Donatio Pippini – Pepijnse Schenking

Inleiding

De zogenaamde Pepijnse Schenking, ook wel het Verdrag van Quierzy genoemd, voorzag in 756 een wettelijke basis voor de oprichting van de Pauselijke Staten, die de wereldlijke macht van de pausen tot ver buiten het hertogdom Rome zou uitbreiden.

In 751 veroverde Aistulf, koning van de Longobarden, wat overbleef van het exarchaat Ravenna, het laatste bolwerk van het Romeinse Rijk in Noord-Italië. In 752 eiste Aistulf de onderwerping van Rome en een tribuut van één gouden solidus per capita. Paus Stefanus II en een Romeinse gezant, Johannes de Silentiarius, trachtten door onderhandelingen en steekpenningen Aistulf te overtuigen daarvan af te zien. Toen dit mislukte, stuurde Stefanus gezanten naar Pepijn de Korte, koning van de Franken, met een brief om hem om zijn steun te verzoeken en te zorgen voor een Frankische escorte, zodat Stefanus naar Pepijn kon gaan om te overleggen. In die tijd stonden de Franken op goede voet met de Longobarden.

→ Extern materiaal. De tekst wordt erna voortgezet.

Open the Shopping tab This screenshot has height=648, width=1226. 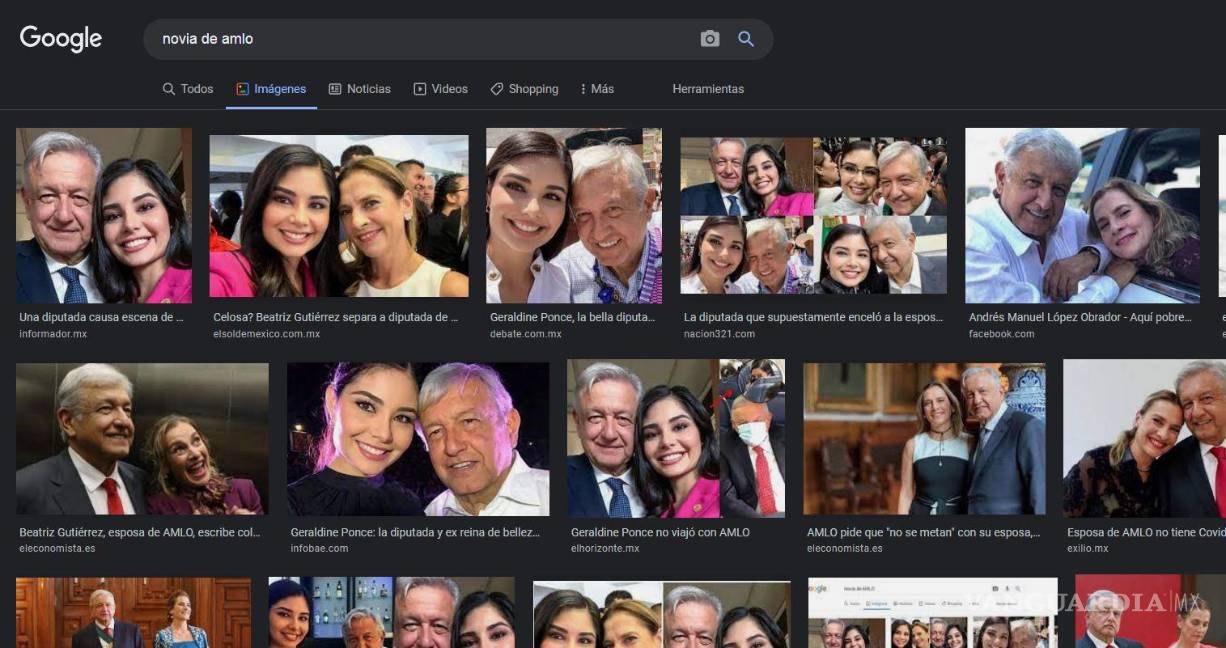(x=524, y=89)
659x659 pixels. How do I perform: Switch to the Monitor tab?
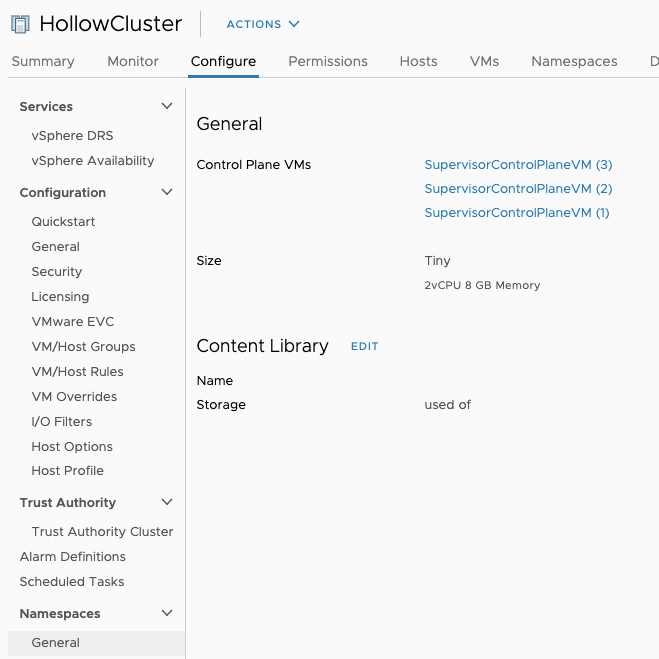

In 753 keerde Johannes de Silentiarius terug in Rome vanuit Constantinopel met een bevel van de keizer (iussio) dat paus Stefanus hem moest vergezellen om Aistulf te ontmoeten in de Lombardische hoofdstad Pavia. De paus vroeg en kreeg een vrijgeleide van de Longobarden om veilig naar Pavia te reizen. Samen met de Frankische gezanten die tegen dan waren aangekomen vertrokken de paus en de keizerlijke gezant op 14 oktober 753 naar Pavia. De Romeinse magnaten vergezelden hen niet tot voorbij de grens van het hertogdom Rome.

In Pavia ging Aistulf niet in op de verzoeken van Stefanus en Johannes om het veroverde exarchaat terug te geven aan het Byzantijnse Rijk, maar hij verhinderde Stefanus niet om met de Frankische gezanten verder te trekken naar het hof van Pepijn. Johannes de Silentiarius zou hen niet vergezellen. Dit was de eerste keer dat een paus de Alpen overstak. De paus handelde hier duidelijk onafhankelijk van het keizerlijke gezag, vermoedelijk omdat hij zich door de bedreiging door de Longobarden verantwoordelijk voelde voor “zijn” Italiaans hertogdom (Rome).

Paus Stefanus ontmoette Pepijn de Korte (die in Soissons met de zegen van paus Zacharias was gekroond) in Quierzy-sur-Oise. De paus werd ontvangen door Pepijns elf jaar oude zoon, Karel, die hem begeleidde naar zijn vader in Ponthion. In Quierzy gaven de Frankische edelen ten slotte hun instemming voor een campagne in Lombardije. Rooms-katholieke traditie stelt dat het daar en dan was dat Pepijn een belofte op schrift stelde dat hij bepaalde gebieden die zouden worden ontnomen aan de Longobarden zou toevertrouwen aan de paus. Er is geen origineel document bewaard gebleven, maar latere 8e-eeuwse bronnen citeren uit dit document, en het Fragmentum Fantuzzianum baseerde zich er vermoedelijk op.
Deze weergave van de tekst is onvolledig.